According to Lusa, despite this temporary increase, the cumulative data for 2025 show a significant 24% drop in mandatory reserves, which were 291.5 billion meticais ($4.5 billion) in December of last year, immediately before the regulatory relief measures came into effect.
The reduction of mandatory reserve requirements was decided by the Monetary Policy Committee of the central bank in January, lowering the ratios from 39% to 29% for local currency deposits and from 39.5% to 29.5% for foreign currency deposits. This measure was justified by the need to inject more liquidity into the financial system, facilitating the recovery of productive capacity and the supply of goods and services, in a context marked by a shortage of foreign currency in the domestic market.

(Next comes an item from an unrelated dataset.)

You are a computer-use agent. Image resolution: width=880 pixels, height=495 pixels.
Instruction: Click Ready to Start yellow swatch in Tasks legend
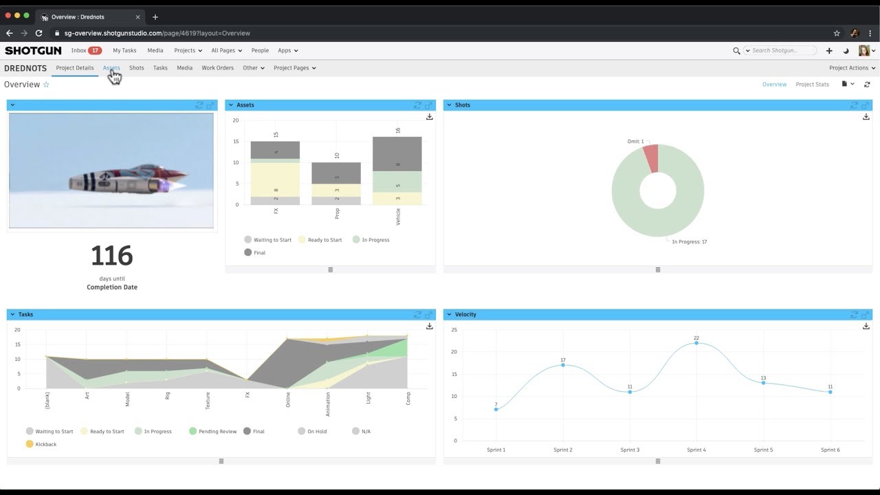[x=85, y=431]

Between January and June 2023, the reserve ratios had been successively increased to absorb excess liquidity in the banking system, which could put pressure on inflation. At that time, the accumulation of mandatory reserves reached a historical peak, representing a growth of nearly 400% since December 2022, when the total was 62.1 billion meticais ($961.6 million).
In statements on March 26, the Governor of the Bank of Mozambique, Rogério Zandamela, said that liquidity in the banking system was sufficient, particularly in foreign currency, and that no new changes to the ratios were planned.
Since then, the central bank has kept mandatory reserve policy unchanged in its three subsequent bimonthly Monetary Policy Committee meetings.